Flexible labor and exit policy will be adopted from
next fiscal year for industries that have received new
license or permit for investment, that are export oriented
in nature or are established in the export promotion
zone and information technology park.
Rehabilitation program for sick industries will be continued
and a provision has been made for soft loan for such
industries, which have possibility of rehabilitation.
For this purpose Nepal Rastra Bank has set aside a sum
of Rs. 1500 million 45.
In order to promote domestic industries and consumption
of domestic quality products, the provision of mandatory
purchase of quality domestic products by the government
offices and public enterprises will be strictly adhered
to even though their prices are higher to a maximum
of 10 percent. The Ministry of Industry, Commerce and
Supplies will monitor it. Budget of such government
offices that do not follow this provision will be withheld.
Promotion of Foreign Investment
Provision of ten year multiple entry visa to the persons
of Nepali origin who are living and working abroad and
willing to invest in Nepal has already become effective.
In order to encourage such investment, necessary measures
will be put in place to simplify the licensing procedures
and repatriation of profit from such investment in the
currency of investment.
Priority will be given to create congenial environment
to promote foreign investment in the country. An One
Stop Service Center will be set up in the Department
of Industry in the first trimester of the next fiscal
year to extend services to the investors in a transparent
manner from one place within the stipulated time. Similarly,
new areas for foreign investment will be identified
and opened.
Export Promotion
With a view to promote export trade the provisions of
loan facility extended through commercial banks to exporters
both in the Nepalese currency and convertible currency
and the Pass Book System with Revolving Fund initiated
in the current fiscal year will be continued in the
next fiscal year as well.
Necessary fund has been allocated to set up Export Promotion
Zone (Dry Port) in Bhairahawa with the participation
of the private sector.
In order to observe the year 2003 as the Export Year
and make export trade reliable and sustainable, various
promotional fairs at regional, national and international
level will be organized with the participation of the
private sector. Five top exporters and foreign importers
of the Nepalese products will be selected and nationally
recognized.
Rehabilitation of Tourism Sector
Various promotional programs will be implemented under
Destination Nepal program in the major tourist destinations
of the world by the Nepal Tourism Board with the participation
of the private sector to rejuvenate the tourism sector,
which is sick at present. The private sector will be
encouraged to implement various package programs to
promote regional and internal tourism.
As a part of diversification of touristic destinations
and programs, elderly and retired foreign nationals
will be encouraged for longer stay in Nepal. In pursuant
to the government policy of developing Nepal as a center
for international seminars and conventions and sports
centers, Nepal will be developed as a venue for various
international sports including cricket.
Financial Sector Reform
Under the financial sector reform program, management
contract of Nepal Bank Limited and Rastriya Banijya
Bank will be awarded within the next four months to
improve their management and efficiency. Similarly a
study will be carried out in the first trimester of
the next fiscal year to improve management efficiency
of Agriculture Development Bank and Nepal Industrial
Development Corporation.
A program to reform the organizational structure
of Nepal Rastra Bank will be initiated to develop it
as an autonomous, efficient and powerful monetary authority.

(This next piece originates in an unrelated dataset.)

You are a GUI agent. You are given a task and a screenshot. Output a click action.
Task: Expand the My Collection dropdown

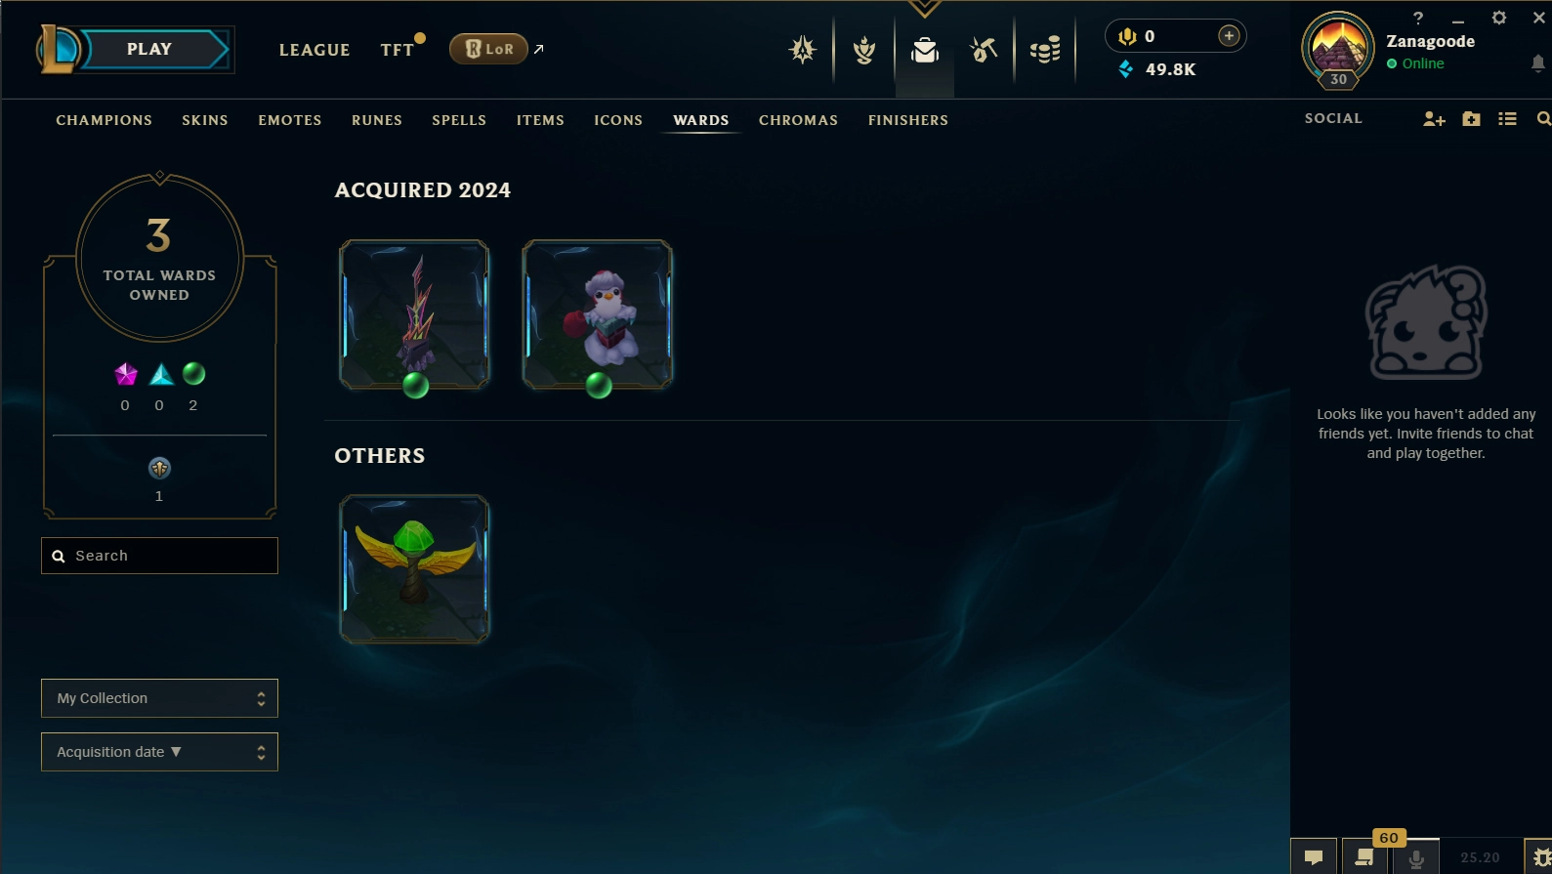pyautogui.click(x=159, y=698)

In order to regularize monetary liquidity of commercial
banks with adoption of flexible monetary policy and
the regular monitoring by Nepal Rastra Bank, monetary
policy will be improved and adjusted and made public
at the end of this Fiscal Year.
Assets Management Company will be established and action
will be initiated to manage bad debt. Debt Recovery
Tribunal will also be instituted for the effective recovery
of the bank loans.
Process will be initiated to establish Insurance Fund
as a joint venture of His Majesty's Government, insurance
committees and companies to protect the destruction
of property by the terrorist. Public Expenditure Management,
Prioritization and Resource Mobilization
Measures to curtail unproductive and unnecessary expenditures
under regular expenditure with a view to maintain it
at a desired level were initiated by the Government
few years ago. To continue such efforts a provision
has been made to cut down the allocation up to 20 percent
of the amount allocated for the current fiscal year,
under the line items for printing, office materials,
service and newspapers and repairs and maintenance.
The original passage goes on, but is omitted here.